Company funded to meet upcoming milestones over the next 24 months

Expected FDA approval for KETARX™ (racemic ketamine) via the ANDA pathway in Q1-2024 and international approvals after that

Company advancing PharmaPatch™ (microneedle patch) for psychedelics and infectious diseases

Streamlined clinical development programs to focus on near-term investment and revenue opportunities with KETARX™ and PharmaPatch™

TORONTO, June 12, 2023 (GLOBE NEWSWIRE) — PharmaTher Holdings Ltd. (the “Company” or “PharmaTher”) (OTCQB: PHRRF) (CSE: PHRM), a commercial-focused specialty pharmaceutical company, provides a corporate update outlining the development and commercialization plans and upcoming milestones for its KETARX™ (racemic ketamine) products and PharmaPatch™ (microneedle patch) delivery system. With approximately CAD $6 million in cash as of end-May 2023, the Company is funded to meet its upcoming milestones targeting near-term investment and revenue opportunities over the next 24 months.
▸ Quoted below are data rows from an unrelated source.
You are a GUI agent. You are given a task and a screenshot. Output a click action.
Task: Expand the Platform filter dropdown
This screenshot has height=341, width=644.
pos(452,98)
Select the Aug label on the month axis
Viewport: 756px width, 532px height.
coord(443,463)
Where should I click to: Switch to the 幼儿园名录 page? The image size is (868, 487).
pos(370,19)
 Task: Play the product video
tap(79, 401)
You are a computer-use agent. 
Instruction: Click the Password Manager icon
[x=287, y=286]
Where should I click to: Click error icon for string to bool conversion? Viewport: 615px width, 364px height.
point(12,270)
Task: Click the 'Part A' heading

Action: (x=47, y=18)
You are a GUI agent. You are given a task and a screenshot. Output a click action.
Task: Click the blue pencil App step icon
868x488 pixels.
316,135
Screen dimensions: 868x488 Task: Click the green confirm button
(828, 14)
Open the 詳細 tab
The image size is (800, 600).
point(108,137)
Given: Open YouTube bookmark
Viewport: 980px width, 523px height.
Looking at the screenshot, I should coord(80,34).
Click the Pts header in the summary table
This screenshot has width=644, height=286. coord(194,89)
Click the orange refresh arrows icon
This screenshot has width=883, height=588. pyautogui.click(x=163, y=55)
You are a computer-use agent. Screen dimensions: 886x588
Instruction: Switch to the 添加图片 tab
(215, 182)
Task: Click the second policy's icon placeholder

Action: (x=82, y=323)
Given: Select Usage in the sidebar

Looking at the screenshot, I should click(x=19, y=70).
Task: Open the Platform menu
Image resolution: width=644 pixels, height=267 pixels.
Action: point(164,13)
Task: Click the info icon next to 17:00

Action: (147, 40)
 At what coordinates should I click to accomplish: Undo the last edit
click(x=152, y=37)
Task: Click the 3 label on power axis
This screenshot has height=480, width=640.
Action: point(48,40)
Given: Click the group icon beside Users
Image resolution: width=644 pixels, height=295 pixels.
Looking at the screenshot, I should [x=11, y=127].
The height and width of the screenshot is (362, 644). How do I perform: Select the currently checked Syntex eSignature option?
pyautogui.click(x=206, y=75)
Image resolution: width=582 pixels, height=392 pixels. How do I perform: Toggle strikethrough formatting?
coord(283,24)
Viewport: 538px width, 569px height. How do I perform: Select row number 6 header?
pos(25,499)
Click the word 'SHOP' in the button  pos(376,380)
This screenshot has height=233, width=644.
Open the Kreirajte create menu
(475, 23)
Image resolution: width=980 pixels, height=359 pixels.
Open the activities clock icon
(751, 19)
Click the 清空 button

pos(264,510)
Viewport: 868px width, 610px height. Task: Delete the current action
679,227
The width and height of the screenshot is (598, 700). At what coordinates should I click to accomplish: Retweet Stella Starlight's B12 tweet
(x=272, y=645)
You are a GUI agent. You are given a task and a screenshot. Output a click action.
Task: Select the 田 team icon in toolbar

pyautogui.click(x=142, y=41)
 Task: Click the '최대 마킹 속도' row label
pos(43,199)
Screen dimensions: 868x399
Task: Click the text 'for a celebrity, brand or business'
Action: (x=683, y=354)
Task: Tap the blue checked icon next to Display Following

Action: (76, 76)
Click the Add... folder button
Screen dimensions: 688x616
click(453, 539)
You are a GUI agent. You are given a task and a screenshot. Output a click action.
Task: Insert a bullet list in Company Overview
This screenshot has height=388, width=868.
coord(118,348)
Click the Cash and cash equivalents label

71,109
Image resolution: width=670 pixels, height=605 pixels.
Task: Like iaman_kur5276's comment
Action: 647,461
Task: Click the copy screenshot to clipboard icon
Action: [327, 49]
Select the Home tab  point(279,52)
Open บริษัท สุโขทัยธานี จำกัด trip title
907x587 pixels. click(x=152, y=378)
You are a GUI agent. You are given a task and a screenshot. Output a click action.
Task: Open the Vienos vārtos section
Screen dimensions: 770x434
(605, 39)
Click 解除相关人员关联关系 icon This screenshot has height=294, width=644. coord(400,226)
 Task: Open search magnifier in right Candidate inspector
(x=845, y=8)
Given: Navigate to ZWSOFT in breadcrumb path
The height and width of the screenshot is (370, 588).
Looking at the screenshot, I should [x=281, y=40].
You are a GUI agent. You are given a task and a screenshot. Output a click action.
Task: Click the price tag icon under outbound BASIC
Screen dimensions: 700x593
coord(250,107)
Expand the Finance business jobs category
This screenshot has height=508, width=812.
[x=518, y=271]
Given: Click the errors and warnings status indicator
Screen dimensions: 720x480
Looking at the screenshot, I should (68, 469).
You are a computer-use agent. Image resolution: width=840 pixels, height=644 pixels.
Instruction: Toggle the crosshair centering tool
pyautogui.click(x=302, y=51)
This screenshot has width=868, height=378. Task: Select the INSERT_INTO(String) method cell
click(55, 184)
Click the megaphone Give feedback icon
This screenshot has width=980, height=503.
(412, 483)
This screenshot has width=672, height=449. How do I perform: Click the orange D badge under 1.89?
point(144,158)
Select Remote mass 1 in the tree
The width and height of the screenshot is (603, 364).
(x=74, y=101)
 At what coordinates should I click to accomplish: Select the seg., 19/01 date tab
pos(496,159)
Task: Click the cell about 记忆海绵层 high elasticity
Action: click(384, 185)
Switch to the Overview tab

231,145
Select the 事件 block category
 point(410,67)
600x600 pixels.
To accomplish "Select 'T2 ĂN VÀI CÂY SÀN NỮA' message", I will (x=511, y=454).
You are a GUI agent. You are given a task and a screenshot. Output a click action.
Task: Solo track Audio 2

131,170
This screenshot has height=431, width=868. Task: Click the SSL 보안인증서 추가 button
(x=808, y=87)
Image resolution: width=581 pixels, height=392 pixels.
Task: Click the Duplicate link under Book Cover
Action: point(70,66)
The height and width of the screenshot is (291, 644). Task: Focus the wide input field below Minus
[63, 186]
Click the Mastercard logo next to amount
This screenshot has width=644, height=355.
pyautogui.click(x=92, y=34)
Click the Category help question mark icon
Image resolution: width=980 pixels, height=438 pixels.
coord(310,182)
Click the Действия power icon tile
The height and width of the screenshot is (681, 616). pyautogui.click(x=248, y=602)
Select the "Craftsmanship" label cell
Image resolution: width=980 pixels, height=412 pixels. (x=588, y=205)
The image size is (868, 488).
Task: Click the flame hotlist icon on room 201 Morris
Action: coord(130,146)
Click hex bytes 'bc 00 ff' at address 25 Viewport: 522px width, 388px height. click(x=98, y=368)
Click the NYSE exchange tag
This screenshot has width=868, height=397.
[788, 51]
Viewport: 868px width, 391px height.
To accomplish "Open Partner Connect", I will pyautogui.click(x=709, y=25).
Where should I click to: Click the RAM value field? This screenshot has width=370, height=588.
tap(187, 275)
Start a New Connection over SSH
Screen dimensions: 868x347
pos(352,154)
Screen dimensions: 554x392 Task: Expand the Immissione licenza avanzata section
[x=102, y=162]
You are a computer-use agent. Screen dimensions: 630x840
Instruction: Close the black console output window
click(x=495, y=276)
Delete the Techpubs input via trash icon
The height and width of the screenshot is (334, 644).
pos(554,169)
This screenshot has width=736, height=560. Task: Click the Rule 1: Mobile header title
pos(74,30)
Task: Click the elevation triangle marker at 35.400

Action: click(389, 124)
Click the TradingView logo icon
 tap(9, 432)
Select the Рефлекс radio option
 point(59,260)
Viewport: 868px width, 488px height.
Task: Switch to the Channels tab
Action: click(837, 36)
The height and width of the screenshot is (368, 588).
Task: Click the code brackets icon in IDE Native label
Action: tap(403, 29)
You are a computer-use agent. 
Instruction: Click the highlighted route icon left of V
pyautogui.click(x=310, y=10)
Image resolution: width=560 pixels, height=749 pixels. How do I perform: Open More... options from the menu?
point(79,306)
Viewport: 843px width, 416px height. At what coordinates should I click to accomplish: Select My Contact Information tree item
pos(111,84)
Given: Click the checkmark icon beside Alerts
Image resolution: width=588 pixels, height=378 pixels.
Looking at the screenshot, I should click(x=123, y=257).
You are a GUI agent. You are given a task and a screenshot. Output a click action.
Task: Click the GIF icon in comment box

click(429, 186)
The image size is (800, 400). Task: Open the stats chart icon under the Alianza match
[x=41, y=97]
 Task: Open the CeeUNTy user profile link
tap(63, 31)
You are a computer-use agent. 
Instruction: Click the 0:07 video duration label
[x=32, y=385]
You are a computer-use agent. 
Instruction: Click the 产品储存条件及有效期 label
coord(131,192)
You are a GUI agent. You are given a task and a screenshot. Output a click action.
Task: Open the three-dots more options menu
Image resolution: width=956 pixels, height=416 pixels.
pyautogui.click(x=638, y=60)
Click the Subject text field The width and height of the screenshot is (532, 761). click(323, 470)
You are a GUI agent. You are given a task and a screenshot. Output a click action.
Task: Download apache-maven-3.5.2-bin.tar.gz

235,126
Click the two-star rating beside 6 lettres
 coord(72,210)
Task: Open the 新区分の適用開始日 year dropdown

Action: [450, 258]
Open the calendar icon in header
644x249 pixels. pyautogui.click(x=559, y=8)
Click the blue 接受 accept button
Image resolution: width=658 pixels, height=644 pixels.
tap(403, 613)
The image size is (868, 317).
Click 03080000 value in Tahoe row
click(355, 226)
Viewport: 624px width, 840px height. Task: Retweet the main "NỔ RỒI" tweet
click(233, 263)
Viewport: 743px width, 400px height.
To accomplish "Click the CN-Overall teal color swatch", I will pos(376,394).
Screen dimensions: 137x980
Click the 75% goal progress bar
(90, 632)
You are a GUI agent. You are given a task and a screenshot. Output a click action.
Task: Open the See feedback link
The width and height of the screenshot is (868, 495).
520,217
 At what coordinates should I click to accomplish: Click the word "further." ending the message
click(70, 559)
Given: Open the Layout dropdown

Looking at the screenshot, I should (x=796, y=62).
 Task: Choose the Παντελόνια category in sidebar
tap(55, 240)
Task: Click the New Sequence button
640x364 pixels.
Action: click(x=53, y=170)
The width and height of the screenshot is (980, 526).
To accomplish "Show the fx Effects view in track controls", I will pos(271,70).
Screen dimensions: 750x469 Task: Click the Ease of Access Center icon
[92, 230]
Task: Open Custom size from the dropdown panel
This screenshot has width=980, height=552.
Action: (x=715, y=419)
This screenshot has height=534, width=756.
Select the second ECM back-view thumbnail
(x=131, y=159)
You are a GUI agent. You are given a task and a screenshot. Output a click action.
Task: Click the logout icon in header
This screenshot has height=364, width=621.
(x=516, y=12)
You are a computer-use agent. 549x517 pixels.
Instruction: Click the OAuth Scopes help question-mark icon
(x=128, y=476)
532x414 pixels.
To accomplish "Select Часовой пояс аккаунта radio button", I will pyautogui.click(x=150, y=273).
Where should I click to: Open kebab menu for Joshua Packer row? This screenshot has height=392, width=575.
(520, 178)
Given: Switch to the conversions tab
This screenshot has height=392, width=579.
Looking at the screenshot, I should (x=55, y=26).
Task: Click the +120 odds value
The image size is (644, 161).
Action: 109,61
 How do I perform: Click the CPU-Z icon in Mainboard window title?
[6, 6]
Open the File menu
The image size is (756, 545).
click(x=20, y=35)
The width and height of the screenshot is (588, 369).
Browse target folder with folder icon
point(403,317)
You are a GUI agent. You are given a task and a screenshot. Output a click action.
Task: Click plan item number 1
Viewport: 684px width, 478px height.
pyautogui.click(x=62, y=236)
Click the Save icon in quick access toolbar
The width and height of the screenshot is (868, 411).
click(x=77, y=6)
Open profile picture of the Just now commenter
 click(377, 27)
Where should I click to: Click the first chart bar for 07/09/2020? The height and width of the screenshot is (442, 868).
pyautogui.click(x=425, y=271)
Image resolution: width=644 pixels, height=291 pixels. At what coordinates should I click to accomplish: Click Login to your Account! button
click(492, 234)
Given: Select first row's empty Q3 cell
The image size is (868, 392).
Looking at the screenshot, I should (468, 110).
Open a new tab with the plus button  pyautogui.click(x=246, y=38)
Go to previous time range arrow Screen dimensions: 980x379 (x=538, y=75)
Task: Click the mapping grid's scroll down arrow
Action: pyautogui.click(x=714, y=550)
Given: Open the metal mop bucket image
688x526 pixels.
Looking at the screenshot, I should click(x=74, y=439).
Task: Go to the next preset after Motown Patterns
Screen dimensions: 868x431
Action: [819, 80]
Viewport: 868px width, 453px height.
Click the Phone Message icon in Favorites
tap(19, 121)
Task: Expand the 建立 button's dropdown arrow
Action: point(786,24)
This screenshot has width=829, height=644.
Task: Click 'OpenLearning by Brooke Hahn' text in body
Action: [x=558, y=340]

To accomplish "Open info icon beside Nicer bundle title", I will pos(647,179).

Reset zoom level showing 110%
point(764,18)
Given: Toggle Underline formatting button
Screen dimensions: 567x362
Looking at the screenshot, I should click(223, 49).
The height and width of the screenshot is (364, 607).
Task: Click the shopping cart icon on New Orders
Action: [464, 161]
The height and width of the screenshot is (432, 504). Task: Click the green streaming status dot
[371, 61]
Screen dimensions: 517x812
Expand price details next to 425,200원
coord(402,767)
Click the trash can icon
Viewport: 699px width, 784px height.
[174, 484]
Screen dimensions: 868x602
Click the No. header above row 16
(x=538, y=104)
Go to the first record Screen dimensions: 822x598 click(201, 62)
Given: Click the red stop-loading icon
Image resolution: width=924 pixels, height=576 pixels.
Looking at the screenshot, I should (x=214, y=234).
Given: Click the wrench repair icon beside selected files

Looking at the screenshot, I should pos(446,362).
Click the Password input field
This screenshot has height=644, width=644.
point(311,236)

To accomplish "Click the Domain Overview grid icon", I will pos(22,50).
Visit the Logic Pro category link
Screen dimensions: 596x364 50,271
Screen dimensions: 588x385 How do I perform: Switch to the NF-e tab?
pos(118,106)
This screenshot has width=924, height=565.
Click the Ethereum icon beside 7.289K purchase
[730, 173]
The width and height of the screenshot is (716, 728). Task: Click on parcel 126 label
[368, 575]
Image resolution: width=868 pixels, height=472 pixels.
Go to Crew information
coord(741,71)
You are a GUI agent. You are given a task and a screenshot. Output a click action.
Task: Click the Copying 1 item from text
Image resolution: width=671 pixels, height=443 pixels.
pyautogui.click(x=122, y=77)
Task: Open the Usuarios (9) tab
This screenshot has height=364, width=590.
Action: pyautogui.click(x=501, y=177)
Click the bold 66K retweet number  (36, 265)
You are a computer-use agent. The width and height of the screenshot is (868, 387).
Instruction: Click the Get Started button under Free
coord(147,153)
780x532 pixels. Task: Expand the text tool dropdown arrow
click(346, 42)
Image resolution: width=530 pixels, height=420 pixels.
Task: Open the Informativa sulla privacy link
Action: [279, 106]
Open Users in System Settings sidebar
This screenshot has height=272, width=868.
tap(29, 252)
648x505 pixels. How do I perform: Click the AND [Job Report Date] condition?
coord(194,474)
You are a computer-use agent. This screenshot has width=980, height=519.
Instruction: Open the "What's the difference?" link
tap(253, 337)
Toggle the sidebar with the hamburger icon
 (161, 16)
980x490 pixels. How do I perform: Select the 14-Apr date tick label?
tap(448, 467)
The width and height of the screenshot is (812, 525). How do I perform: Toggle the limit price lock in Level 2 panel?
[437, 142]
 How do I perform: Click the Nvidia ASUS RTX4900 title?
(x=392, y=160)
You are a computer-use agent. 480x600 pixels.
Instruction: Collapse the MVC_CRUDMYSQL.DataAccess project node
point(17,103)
Fabio Chianelli, CEO of PharmaTher, commented: “Since our inception, we focused on developing novel uses and delivery forms of ketamine for mental health, neurological and pain disorders. We dedicated our resources to working with the FDA to obtain agreement on our regulatory and clinical development plans for our ketamine-based product pipeline. In parallel, we developed our own racemic ketamine product, KETARX™, to meet the growing demand for ketamine in the U.S. and international markets. Currently, ketamine is on the FDA drug shortages list, and we aim to recover ketamine’s shortage issue in the U.S. and become a global leader for ketamine-finished products. We expect to receive FDA approval for KETARX™ in Q1-2024. Also, we are adding a new investment and revenue stream by partnering our proprietary microneedle patch delivery system, PharmaPatch™, with biotech and pharmaceutical companies globally. As for our proposed clinical development programs involving ketamine, we are pausing capital allocations to these programs for 2023 to focus on entering the next phase of our growth cycle in becoming a commercial-focused specialty pharmaceutical company.”

KETARX™ (racemic ketamine)

PharmaTher’s priority is to commercialize KETARX™ under ketamine’s FDA-approved label. The Company expects to market various dosage forms of KETARX™, such as 10 mg/ml, 50 mg/ml and 100 mg/ml, with the option to increase concentration and ready-to-administer applications for the U.S. and international markets. Ketamine is currently on the FDA’s drug shortage list. Outside of the FDA approved indications, ketamine is also being administered in hospitals and clinics to treat various disorders encompassing mental health, neurological and pain.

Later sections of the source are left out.